Alibaba Group has patched a major security vulnerability in one of its e-commerce portals that exposed account details of tens of millions of Merchants and shoppers to cyber criminals.
An Israeli application security firm, AppSec Labs, found a Cross site scripting (XSS) vulnerability in AliExpress, the company’s English language e-commerce site that was found vulnerable to similar flaw a week ago that compromised personal information of Alibaba customers. The flaw was fixed shortly after Cybermoon security firm disclosed it to Alibaba.
AliExpress is an online marketplace owned by Chinese E-Commerce giant Alibaba.com, also known as Google of China. The company serves more than 300 Million active users from more than 200 countries including the U.S., Russia and Brazil. But the critical vulnerability found by the researcher could allow an attacker to hijack merchant’s account.
Using AliExpress XSS vulnerability an attacker can inject any malicious payload script as value into the message parameter, and when the seller will browse to the message center in AliExpress website using his account, the malicious script will be executed on his browser. XSS Payload can be lead to several attacks such as perform actions on behalf of a seller, phishing attacks, steal the victim’s sessions identifier, etc.
The vulnerability was discovered by Barak Tawily, a 21 year old Application security researcher at AppSec Labs. Exploiting the vulnerability allowed him to change product prices, delete goods, and even close the merchant’s shop on the site.
Barak has also provided a Proof-of-Concept (PoC) video to The Hacker News via an email, explaining the full hack attack on AliExpress website, which you can watch below:
"Skilled hacker might exploit this vulnerability and perform ranged attack by sending malicious messages to all AliExpress sellers and will cause a huge damage to AliExpress website," Tawily said.

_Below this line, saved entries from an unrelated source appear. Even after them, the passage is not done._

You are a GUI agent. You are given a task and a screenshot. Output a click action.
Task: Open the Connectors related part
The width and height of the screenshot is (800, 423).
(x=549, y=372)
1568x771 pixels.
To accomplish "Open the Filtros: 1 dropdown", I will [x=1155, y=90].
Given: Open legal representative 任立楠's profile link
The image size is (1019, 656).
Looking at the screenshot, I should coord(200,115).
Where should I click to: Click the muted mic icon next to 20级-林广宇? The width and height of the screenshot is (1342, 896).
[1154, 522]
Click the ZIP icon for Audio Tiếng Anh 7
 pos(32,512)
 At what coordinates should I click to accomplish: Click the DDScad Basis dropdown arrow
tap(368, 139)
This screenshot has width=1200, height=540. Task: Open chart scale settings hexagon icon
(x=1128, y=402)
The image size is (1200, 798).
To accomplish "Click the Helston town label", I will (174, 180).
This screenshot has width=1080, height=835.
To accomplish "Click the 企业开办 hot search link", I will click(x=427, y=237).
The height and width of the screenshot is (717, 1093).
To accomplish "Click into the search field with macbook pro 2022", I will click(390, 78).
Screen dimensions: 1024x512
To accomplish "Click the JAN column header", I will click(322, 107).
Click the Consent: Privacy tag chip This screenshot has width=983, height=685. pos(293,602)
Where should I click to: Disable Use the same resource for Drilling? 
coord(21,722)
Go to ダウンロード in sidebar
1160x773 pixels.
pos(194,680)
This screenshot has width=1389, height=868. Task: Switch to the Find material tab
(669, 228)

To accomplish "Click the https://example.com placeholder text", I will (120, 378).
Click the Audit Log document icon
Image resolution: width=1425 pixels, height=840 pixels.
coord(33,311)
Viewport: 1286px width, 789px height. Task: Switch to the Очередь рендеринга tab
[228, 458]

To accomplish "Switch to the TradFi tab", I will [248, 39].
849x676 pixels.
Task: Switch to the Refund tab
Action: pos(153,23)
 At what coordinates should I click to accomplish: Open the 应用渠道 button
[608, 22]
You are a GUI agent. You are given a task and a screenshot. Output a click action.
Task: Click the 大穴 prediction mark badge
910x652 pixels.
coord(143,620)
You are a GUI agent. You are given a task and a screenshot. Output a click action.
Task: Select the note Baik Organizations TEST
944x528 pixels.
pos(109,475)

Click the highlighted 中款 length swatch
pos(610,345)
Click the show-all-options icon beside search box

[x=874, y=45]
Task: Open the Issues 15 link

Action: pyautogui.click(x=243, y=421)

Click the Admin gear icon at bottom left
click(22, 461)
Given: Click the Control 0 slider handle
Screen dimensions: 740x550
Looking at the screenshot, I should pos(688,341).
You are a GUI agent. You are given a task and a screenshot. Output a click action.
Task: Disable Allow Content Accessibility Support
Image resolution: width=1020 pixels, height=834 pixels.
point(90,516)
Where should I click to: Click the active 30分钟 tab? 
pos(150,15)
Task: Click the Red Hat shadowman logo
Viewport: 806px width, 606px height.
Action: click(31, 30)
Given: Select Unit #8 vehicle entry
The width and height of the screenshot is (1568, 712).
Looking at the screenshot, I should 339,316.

AppSec Labs immediately reported the vulnerability to the the Chinese e-commerce giant, Alibaba team through emails and phone calls, providing full details of the flaw. The company didn’t respond immediately, but last week, when AppSec Labs spoke to the Israeli media about the issue, Alibaba contacted the security firm.
The vulnerability has now been patched by the company and it is urging its customers to update their accounts immediately.
"We are aware of the issue and took immediate steps to assess and remedy the situation," said Candice Huang, manager of International Corporate Affairs for Alibaba Group. "We have already closed the potential vulnerability and we will continue to closely monitor the situation. The security and privacy of our customers is our highest priority and we will do everything we can to continue to ensure a secure trading environment on our platforms."